В прихожей гауптвахты дежурили два смешливых безусых солдатика из Учебного карабинерского полка, без оружия, без амуниции, по-домашнему, — один из них даже на табуретке сидел. В стеклянную дверь видна длинная зала, в недавнем прошлом приемная комната начальника штаба барона Толя.
Посредине — овальный стол, на нем самовар, бутылки вина и закуска. Вокруг сидела группа арестованных офицеров; в сторонке двое перекидывались в карты. Слышался хохот. Когда Плещеев вошел, его встретили возгласами: «Ага, еще появился один!.. Добро пожаловать!.. Что с вашей рукою?.. Садитесь к столу, угощайтесь!.. Вы голодны, вероятно?»
Среди веселой компании оказался даже знакомый — гусарский полковник Федор Федорович Гагарин, брат Веры Федоровны Вяземской, жены князя Петра. Его прозвище было «Адамова голова» — из-за лысого, гладкого черепа и глубоко ввалившихся глаз. Он, всегда эксцентричный, славился как лихой кавалерист, бретер, игрок и, несмотря на далеко не юные годы, проказник.
Начальник надзора Жуковский, бывший с арестованными офицерами на короткой ноге, лишь только вошел, сообщил животрепещущую новость: в нынешнюю ночь в своем каземате покончил с собою полковник Булатов. Он морил себя голодом, отказываясь от самой добротной еды, грыз только ногти и сосал свою кровь; не выдержав, прислонился спиною к углу дверного косяка и отчаянным ударом головы раскроил себе весь череп у затылка.
— Замучили угрызения совести. Не то что Трубецкой, — послышался злой голос кого-то позади. Алексей уже знал, что Булатов, друг юности Рылеева, был назначен как заместитель диктатора, но, неустрашимый в боях, струсил во время восстания: дважды приближался к царю с заряженными пистолетами, однако выстрелить не осмелился, ушел с площади... А через день явился с повинной.

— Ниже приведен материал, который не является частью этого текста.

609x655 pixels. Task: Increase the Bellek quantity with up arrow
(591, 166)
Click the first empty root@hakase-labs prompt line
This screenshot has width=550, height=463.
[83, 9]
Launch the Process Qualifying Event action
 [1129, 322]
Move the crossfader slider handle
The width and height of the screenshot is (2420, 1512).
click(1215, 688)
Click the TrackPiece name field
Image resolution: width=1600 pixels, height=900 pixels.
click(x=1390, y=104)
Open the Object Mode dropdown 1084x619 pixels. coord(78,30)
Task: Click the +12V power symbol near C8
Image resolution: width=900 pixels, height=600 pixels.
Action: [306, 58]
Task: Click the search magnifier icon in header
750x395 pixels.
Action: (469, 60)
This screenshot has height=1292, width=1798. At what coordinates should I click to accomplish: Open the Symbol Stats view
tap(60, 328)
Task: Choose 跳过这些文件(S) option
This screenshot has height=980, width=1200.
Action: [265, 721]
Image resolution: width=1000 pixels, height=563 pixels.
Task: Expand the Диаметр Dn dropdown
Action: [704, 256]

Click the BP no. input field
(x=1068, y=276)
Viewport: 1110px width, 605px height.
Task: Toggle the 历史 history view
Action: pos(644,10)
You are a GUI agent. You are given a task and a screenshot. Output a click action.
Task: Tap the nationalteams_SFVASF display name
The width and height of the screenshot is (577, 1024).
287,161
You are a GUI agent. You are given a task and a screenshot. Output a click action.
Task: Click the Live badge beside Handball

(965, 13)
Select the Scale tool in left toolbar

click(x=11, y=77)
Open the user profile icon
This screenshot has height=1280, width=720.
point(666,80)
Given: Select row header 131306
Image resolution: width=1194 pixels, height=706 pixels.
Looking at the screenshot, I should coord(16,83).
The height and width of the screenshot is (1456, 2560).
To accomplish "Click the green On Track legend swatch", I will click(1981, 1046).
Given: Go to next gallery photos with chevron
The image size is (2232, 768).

— Петропавловка хоть кого до отчаяния доведет, — сказал кто-то еще. — Вот молоденький мичман Гвардейского экипажа, неустрашимый Дивов, дерзкий во время восстания, теперь в каземате еженощно видит один только сон: как он государя императора закалывает кортиком. И лишь на этом одном — только на сне — строится сейчас все обвинение: значит, дескать, таковы его мысли.
— Откуда им все это известно? — спросил Алексей у Гагарина. — Ведь узники замурованы за крепостными стенами?..
— Х-хэ, — усмехнулся Гагарин и тихонько шепнул: — Все и всё продается. Подарочки, денежки, сласти, винцо для всех соблазнительны, и Жуковский — первый пример. За мзду можете с ним по городу прогуляться, даже кондитерскую, отдельный кабинет посетить, побренчать на клавикордах. Это бывает. А кроме того, в тюрьме помогает новая азбука. Тоже вам не понятно?.. Миша Бестужев выдумал — первый в Европе — азбуку стуков. И перестукивается с утра до вечера с братом, который рядом засажен, — а тот в другую стенку другому соседу стучит. За дверями, в коридоре, не слышно... Вот вам бумажка, на ней записана азбука. Выучите на досуге — пригодится...
В этот день Плещеева к допросу не вызывали.
К полночи доставили из Воронежа кузена его, Сережу Кривцова. Значит, и до него дошла очередность?! Оба были рады, что встретились. Сережу взяли на два дня позже, чем Алексея, но он доехал быстрее. В Воронеже, в губернаторском доме брата, — переполох.
Остаток ночи заключенные провели на диванах, на креслах, некоторые на коврах. Плещеев и Кривцов вели тихую беседу с Гагариным.
— Не сдавайтесь при первых опросах. Не припутывайте к делу других. Иначе ком целый собьете. Всего вернее исконный русский ответ: «Знать не знаю, ведать не ведаю». Он выработан вековым опытом жизни.
Рядом вполголоса беседовали отставной поручик Алексей Алексеевич Тучков, сын генерал-майора, знаменитого по двенадцатому году, с киевлянином Алексеем Капнистом, сыном прославленного драматурга. Тучков рассказывал, как его знакомый священник Петропавловской крепости поведал ему по секрету, будто Бенкендорф навещал в каземате князя Трубецкого. Любезно, долго, настойчиво добивался откровенно все раскрыть о Сперанском, о мере участия его в делах Тайных обществ. «Ваше показание, князь, — говорил Бенкендорф, — Сперанскому не повредит — он крайне необходим сейчас императору в делах государственных. И уж очень известен в Европе. Монарх хочет знать, до какой степени можно ему доверять». По-видимому, Сперанскому готовятся высокие поручения.